TASK INSTRUCTIONS:
When the string "input" is part of a line below, that line should be copied.

[Data extracted from a collection]
----------

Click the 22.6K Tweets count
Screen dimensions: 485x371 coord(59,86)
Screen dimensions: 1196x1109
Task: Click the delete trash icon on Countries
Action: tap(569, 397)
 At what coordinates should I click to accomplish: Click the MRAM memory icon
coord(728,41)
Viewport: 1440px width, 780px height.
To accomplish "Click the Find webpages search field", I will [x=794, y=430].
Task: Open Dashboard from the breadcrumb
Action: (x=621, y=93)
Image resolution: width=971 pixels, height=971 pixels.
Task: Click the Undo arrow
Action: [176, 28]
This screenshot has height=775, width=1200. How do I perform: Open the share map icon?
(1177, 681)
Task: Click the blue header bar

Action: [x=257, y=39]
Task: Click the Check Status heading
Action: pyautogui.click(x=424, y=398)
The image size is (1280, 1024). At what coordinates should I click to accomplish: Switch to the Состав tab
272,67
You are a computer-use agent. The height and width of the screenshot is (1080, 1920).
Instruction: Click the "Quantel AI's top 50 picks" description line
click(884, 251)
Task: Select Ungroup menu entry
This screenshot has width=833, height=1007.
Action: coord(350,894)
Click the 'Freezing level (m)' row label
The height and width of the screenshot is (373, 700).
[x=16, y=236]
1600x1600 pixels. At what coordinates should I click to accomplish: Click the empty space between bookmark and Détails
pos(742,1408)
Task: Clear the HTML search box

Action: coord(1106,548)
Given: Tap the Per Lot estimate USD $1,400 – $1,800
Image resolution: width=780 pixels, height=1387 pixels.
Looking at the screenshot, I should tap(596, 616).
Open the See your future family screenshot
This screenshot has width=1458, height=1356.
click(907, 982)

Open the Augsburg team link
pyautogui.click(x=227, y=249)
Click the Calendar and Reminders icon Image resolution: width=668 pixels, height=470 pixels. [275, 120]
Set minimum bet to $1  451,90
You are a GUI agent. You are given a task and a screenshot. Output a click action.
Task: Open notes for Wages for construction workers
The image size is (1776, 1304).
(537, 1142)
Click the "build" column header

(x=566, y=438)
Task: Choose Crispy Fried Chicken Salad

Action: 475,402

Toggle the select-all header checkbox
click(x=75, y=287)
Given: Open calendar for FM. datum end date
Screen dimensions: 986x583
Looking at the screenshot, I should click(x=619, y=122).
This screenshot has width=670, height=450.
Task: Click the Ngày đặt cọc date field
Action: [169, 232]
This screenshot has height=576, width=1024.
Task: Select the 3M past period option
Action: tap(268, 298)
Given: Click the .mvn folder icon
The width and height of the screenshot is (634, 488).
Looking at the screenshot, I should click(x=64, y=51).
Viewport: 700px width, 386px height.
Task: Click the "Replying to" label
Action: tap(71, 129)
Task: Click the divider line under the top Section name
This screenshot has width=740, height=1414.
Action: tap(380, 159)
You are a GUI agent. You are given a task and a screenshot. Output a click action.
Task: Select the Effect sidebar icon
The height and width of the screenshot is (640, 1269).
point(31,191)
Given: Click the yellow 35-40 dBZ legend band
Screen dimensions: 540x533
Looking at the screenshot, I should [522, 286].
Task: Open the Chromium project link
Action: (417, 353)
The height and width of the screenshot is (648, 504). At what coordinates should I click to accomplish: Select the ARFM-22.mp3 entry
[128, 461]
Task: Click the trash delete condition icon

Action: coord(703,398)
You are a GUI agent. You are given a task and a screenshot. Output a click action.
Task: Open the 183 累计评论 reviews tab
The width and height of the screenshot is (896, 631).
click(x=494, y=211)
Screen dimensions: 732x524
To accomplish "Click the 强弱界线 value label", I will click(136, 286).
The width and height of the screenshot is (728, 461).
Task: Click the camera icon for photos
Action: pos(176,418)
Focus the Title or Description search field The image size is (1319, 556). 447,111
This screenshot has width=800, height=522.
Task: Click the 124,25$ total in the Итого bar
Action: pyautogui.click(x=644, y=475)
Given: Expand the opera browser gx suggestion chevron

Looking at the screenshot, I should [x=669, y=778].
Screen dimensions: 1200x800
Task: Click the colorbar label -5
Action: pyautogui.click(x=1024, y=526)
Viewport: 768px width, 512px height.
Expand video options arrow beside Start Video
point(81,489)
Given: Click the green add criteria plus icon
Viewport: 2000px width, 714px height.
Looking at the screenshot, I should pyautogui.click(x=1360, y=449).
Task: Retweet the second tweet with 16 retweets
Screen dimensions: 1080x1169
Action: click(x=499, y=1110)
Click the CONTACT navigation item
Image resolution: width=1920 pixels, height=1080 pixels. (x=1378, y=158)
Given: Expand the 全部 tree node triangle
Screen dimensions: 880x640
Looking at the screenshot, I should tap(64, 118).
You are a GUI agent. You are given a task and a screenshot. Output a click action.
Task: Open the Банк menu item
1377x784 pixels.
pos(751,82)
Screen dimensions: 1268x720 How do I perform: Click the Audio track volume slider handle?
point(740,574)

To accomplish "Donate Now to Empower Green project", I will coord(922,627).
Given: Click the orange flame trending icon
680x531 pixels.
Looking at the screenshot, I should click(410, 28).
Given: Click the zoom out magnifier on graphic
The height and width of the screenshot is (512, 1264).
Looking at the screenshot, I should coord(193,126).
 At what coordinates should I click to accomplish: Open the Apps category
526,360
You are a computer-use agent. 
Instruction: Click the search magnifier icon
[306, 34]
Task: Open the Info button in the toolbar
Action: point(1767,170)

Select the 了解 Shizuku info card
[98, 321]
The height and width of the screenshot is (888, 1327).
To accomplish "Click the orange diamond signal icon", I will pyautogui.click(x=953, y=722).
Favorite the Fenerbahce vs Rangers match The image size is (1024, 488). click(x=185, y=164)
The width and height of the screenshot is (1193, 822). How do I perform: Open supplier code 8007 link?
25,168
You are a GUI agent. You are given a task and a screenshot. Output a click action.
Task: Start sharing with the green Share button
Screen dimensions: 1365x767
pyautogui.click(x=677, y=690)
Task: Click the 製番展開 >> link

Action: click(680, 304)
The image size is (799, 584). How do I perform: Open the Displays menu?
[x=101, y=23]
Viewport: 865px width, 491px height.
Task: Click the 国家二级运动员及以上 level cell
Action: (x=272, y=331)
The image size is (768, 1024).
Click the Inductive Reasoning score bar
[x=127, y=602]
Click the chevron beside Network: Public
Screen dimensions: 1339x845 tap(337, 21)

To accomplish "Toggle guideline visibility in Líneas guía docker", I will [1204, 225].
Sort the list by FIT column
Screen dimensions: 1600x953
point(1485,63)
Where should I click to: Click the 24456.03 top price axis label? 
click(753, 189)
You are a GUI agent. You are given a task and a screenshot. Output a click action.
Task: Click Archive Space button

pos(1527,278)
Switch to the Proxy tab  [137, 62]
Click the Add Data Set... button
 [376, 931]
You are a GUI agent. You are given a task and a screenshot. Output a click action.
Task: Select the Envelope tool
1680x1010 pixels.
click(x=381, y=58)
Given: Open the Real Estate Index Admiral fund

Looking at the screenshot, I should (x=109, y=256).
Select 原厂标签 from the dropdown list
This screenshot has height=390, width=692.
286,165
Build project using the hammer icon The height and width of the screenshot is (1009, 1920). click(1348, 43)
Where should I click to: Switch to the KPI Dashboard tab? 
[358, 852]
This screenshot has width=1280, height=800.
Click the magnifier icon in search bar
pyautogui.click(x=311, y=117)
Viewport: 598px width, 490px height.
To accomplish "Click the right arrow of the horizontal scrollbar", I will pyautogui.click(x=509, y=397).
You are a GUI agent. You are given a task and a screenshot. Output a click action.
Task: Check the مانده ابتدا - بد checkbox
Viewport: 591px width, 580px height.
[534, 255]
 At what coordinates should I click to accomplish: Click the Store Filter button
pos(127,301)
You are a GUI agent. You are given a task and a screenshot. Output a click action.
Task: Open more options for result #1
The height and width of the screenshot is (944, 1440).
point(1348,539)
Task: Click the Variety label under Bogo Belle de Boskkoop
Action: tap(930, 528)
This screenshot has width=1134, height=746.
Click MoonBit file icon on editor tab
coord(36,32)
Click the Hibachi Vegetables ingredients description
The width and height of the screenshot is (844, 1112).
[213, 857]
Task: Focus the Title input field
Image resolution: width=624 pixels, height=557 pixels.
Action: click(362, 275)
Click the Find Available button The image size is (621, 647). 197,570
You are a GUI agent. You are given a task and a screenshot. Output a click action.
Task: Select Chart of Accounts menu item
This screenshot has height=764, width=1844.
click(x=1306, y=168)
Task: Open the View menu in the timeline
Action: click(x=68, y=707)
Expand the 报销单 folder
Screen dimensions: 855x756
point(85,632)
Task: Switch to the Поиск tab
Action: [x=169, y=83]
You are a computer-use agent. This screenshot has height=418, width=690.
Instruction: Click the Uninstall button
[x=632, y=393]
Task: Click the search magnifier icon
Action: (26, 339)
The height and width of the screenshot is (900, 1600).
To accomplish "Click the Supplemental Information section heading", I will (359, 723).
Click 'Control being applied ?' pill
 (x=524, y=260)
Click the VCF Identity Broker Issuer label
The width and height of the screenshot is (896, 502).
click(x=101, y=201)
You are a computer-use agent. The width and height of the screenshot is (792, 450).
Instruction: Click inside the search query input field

----------

TASK RESULT:
Task: Focus the Title input field
Instruction: Click inside the search query input field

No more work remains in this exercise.